Incarcéré à la maison d’arrêt de Villepinte en octobre dernier, Erdogan Cakir a été soumis à une mesure de fouille à nu systématique à l’issue de chaque parloir à partir du 14 novembre 2015. Ses demandes répétées à bénéficier de parloirs avec hygiaphone - qui empêchent tout contact avec le visiteur et rendent par conséquent impossible la transmission d’objets illicites - ayant été refusées, il a entamé une grève de la faim le 27 novembre et engagé une action en justice pour dénoncer cette situation. Le 8 janvier dernier, à quatre jours de l’audience, l’administration lui a indiqué qu’elle accédait à sa requête et il a par conséquent cessé sa grève de la faim. Le jour même, il était transféré au centre pénitentiaire de Réau.
Membre d’un mouvement d’extrême gauche turc, M. Cakir a été incarcéré pour une infraction en lien avec une entreprise terroriste. Bénéficiant chaque semaine de visites de sa fille, il a été informé au lendemain des attentats du 13 novembre qu’il ferait désormais l’objet de fouilles à nu systématiques à l’issue des parloirs sans qu’aucun incident ne soit venu justifier ce changement de régime. Afin d’éviter ces fouilles qu’il considérait humiliantes, sans pour autant renoncer au maintien de ses liens familiaux, il a demandé à pouvoir bénéficier de parloirs hygiaphones qui comportent une vitre qui sépare totalement la personne détenue de son visiteur. Demande qui a été refusée au motif que « le parloir hygiaphone n’empêche pas que [il soit] fouillé »… et que « ces box […] sont des sanctions et non des choix » (sic). C’est en revanche une toute autre sanction qui lui a été imposée, puisqu’il a été placé à deux reprises pour huit jours en quartier disciplinaire pour avoir refusé d’être fouillé à nu à l’issue d’un parloir. Tandis qu’il était au quartier disciplinaire, l’administration a refusé que soit mis à sa disposition les sucres et sels minéraux nécessaires lors d’une grève de la faim, qui ont dû être imposés par une prescription médicale.

— Contenu des données —
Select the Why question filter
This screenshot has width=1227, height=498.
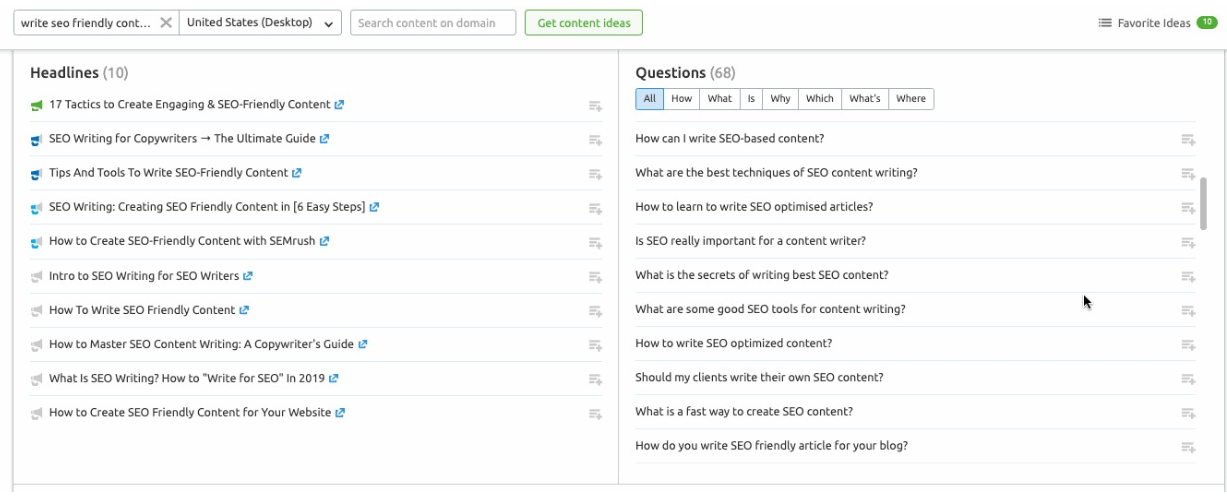(780, 99)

— Consigne —
Selon le texte étudié, à quelle date Erdogan Cakir a-t-il commencé sa grève de la faim ?

— Corrigé —
Le 27 novembre.